Misconfigured Database Might Have Led to Data Breach, Security Experts Say
An unauthorized person appears to have gained entry to insurance software firm Vertafore’s network earlier this year and compromised the driver’s license data of over 27 million Texas citizens, the company detailed this week.
Vertafore says in a statement issued Friday that the entry was made between March 11 and Aug. 1, when someone gained access to a specific product within the company’s insurance rating tool that contained information on Texas drivers.
The breach was discovered in mid-August, Vertafore says.
“The files, which included driver information for licenses issued before February 2019, contained Texas driver license numbers, as well as names, dates of birth, addresses and vehicle registration histories,” the company reports.
Social Security numbers and financial account information for the drivers is not stored in this database, nor is data pertaining to partners, vendors or other supplier data, according to the statement. The company adds that no system vulnerabilities have been identified to this point.
Information Security Media Group has reached out to the Texas Department of Transportation for additional comment on the incident, but has not heard back.
The possibility that a system vulnerability does not exist could mean the data was obtained through a database configuration error, says Tim Wade, technical director of the CTO Team at security firm Vectra.
“Early reports seem to indicate that a misconfiguration is at the root cause of this disclosure,” Wade tells ISMG. “Unfortunately, this is all too common, and if those reports are accurate, this is an example of how serious even something as seemly innocuous as a simple access misconfiguration can become.”
Misconfigured databases leading to data loss have plagued hundreds of companies over the past several years, leading Bill Santos, president of Cerberus Sentinel, to note that having a security-aware corporate culture is key to stopping these type of incidents which are almost always due to human error.
Javvad Malik, security awareness advocate with KnowBe4, agrees about the possibility of a misconfigured database, adding that one way to solve the problem is through training and education, as well as deploying technical controls.

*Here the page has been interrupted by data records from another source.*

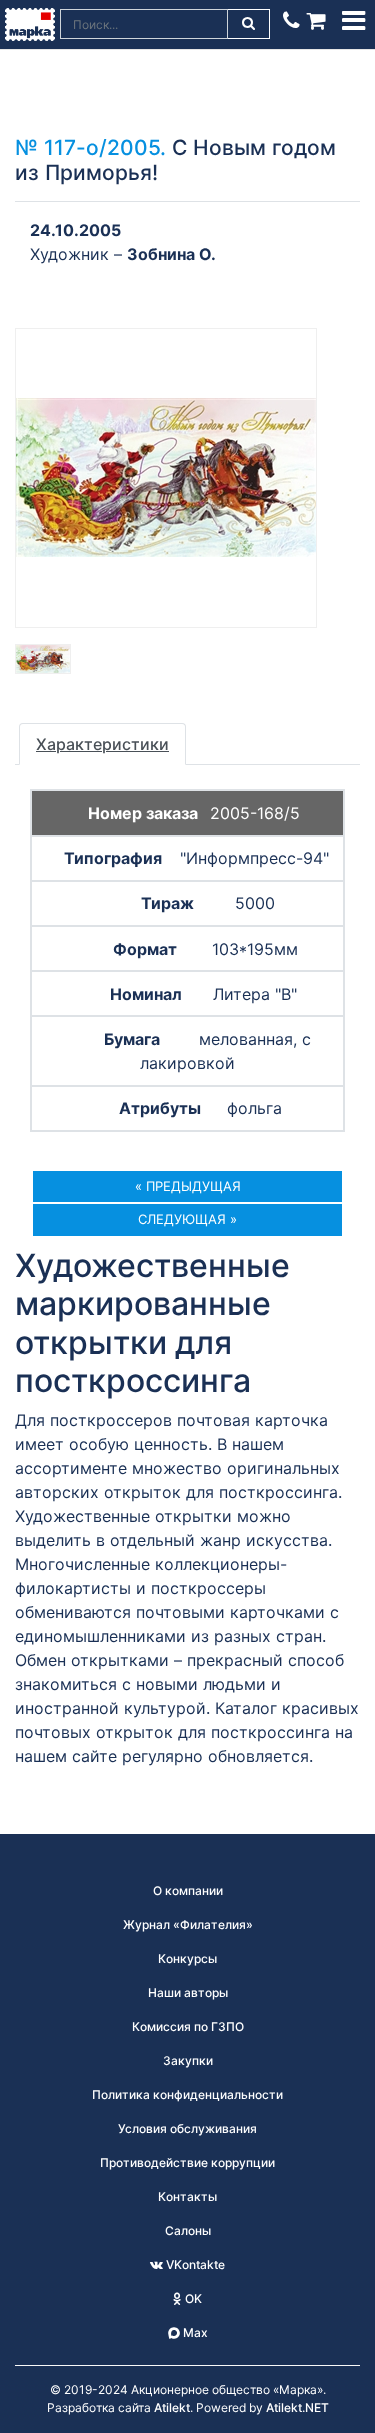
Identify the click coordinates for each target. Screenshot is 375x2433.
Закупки (188, 2060)
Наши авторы (188, 1992)
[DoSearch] (249, 24)
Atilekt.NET (297, 2407)
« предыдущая (188, 1186)
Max (194, 2332)
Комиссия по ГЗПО (188, 2026)
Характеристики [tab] (102, 744)
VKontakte (194, 2264)
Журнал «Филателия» (188, 1924)
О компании (188, 1890)
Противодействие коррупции (187, 2162)
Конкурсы (187, 1958)
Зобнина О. (171, 254)
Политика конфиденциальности (187, 2094)
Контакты (187, 2196)
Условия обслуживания (187, 2128)
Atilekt (172, 2407)
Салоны (188, 2230)
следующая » (187, 1219)
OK (192, 2298)
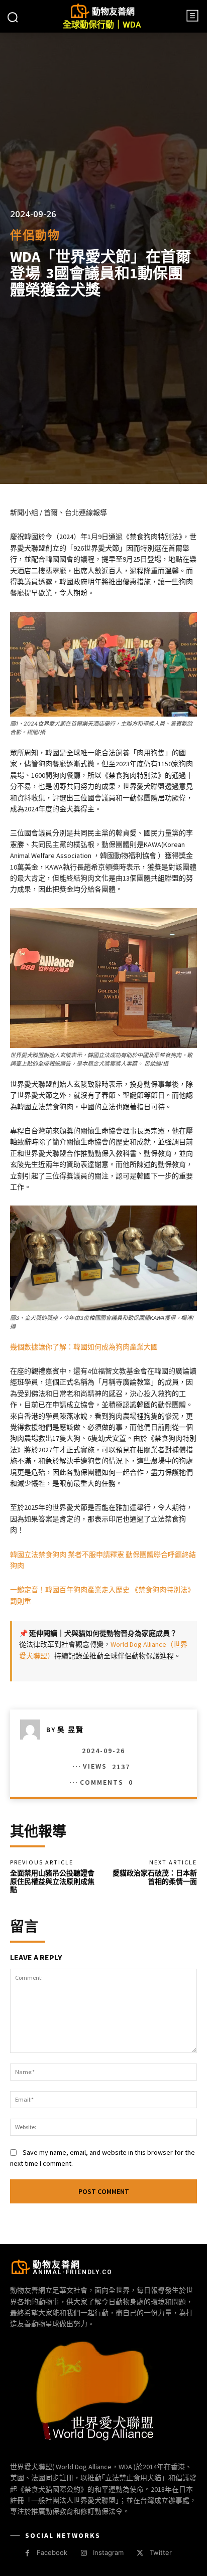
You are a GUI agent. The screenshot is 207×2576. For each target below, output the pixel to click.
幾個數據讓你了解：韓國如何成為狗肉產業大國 (84, 1346)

In its statement, Vertafore notes that it’s still investigating the incident with third-party security firms. Law enforcement in Texas and the FBI are also investigating.
“Vertafore immediately engaged a leading intelligence firm to search for evidence indicating potential misuse of this information in connection with this event,” according to the company, adding no evidence so far has been uncovered to indicate the compromised information has been misused. Vertafore is offering those affected one year of free credit monitoring and identity restoration services.